-- Data entries start --
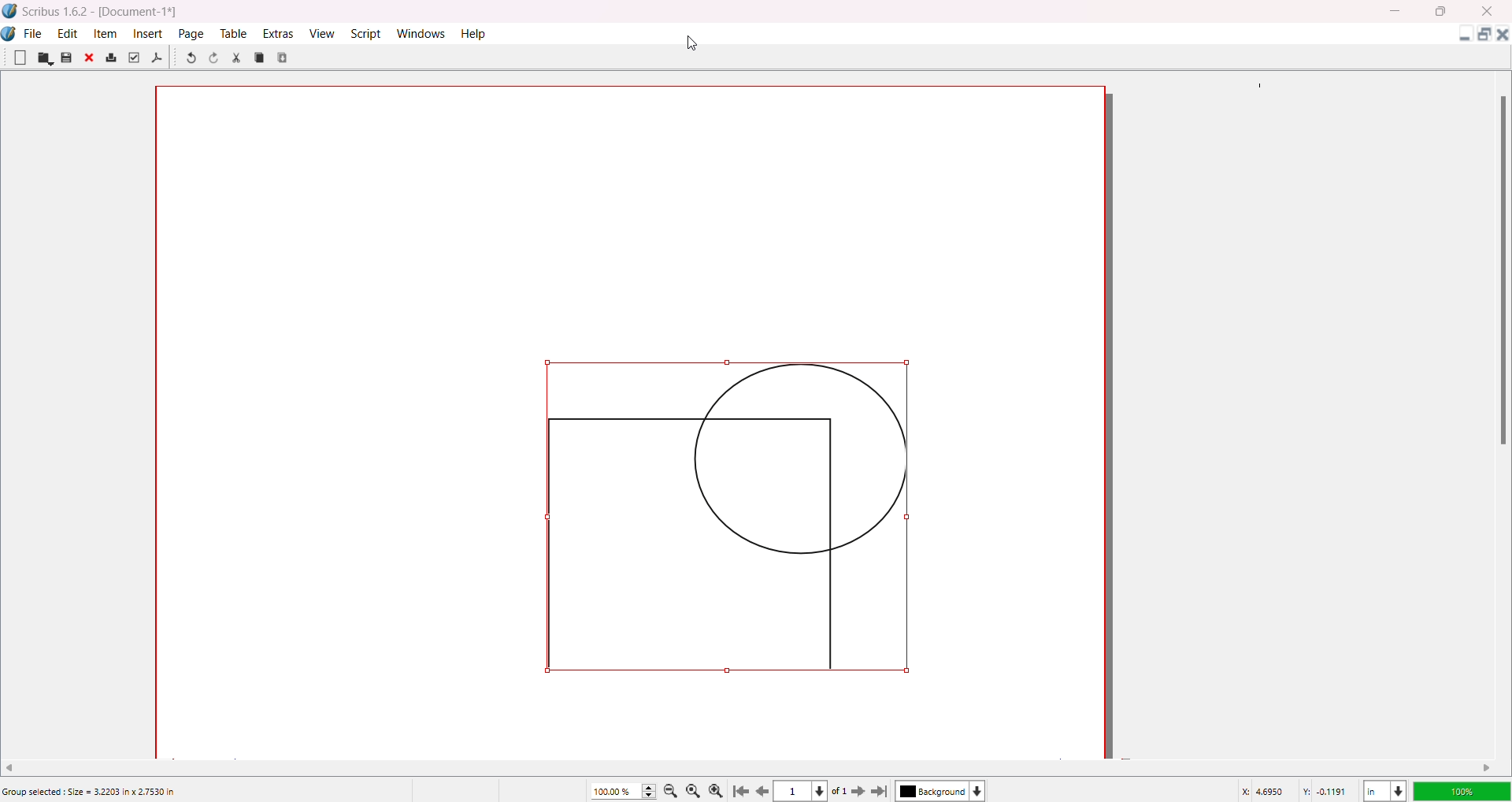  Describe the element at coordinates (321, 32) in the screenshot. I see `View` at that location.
-- Data entries end --
-- Data entries start --
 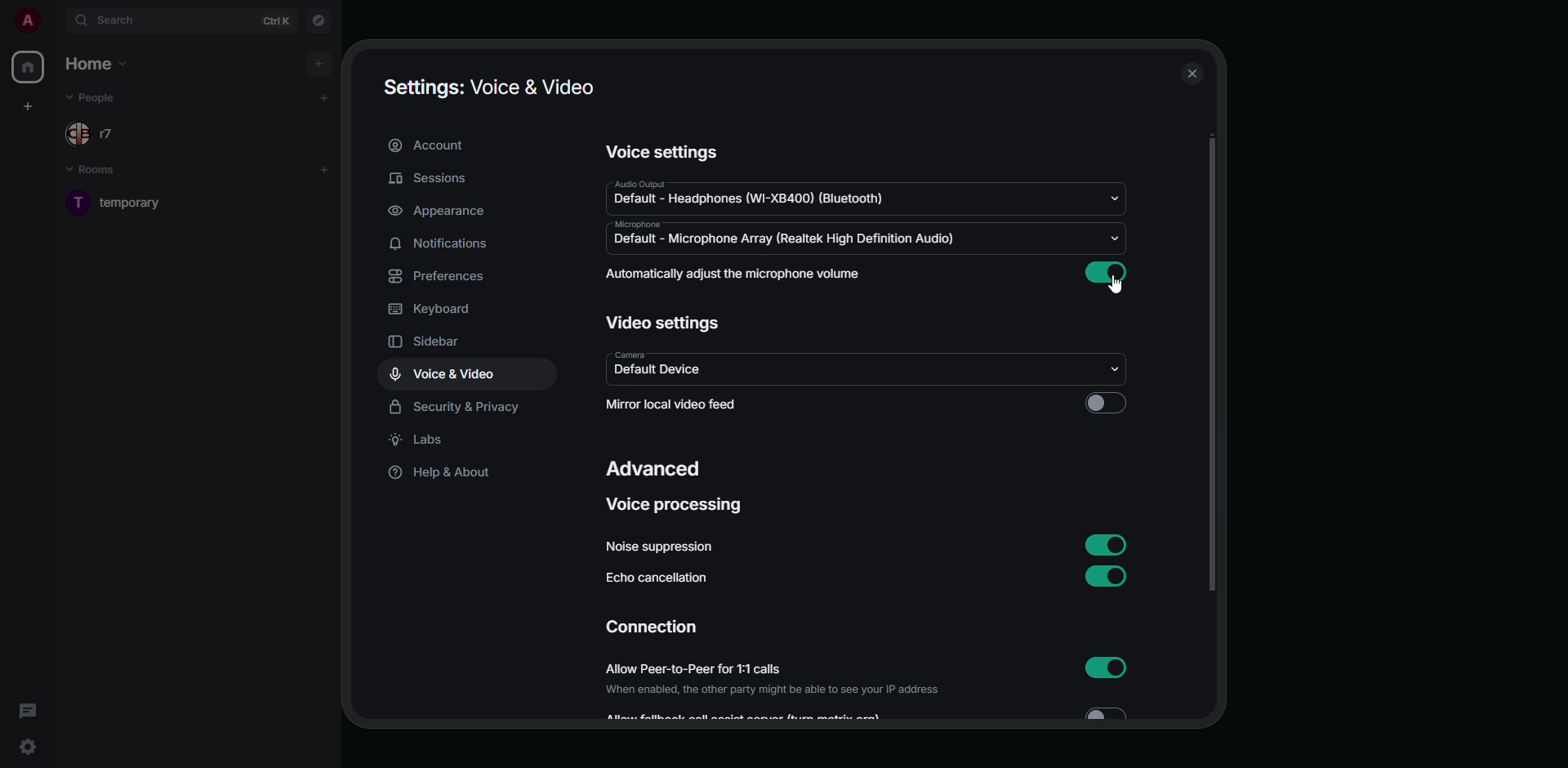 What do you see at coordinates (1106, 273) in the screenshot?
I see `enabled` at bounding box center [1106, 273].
-- Data entries end --
-- Data entries start --
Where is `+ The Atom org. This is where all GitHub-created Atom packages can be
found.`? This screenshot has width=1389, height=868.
-- Data entries end --
Please repeat the records from the line that contains "packages can be" up to and including the line that contains "has width=1389, height=868.", copying them word for word.

§ Written solution:
Where is `+ The Atom org. This is where all GitHub-created Atom packages can be
found.`? This screenshot has width=1389, height=868.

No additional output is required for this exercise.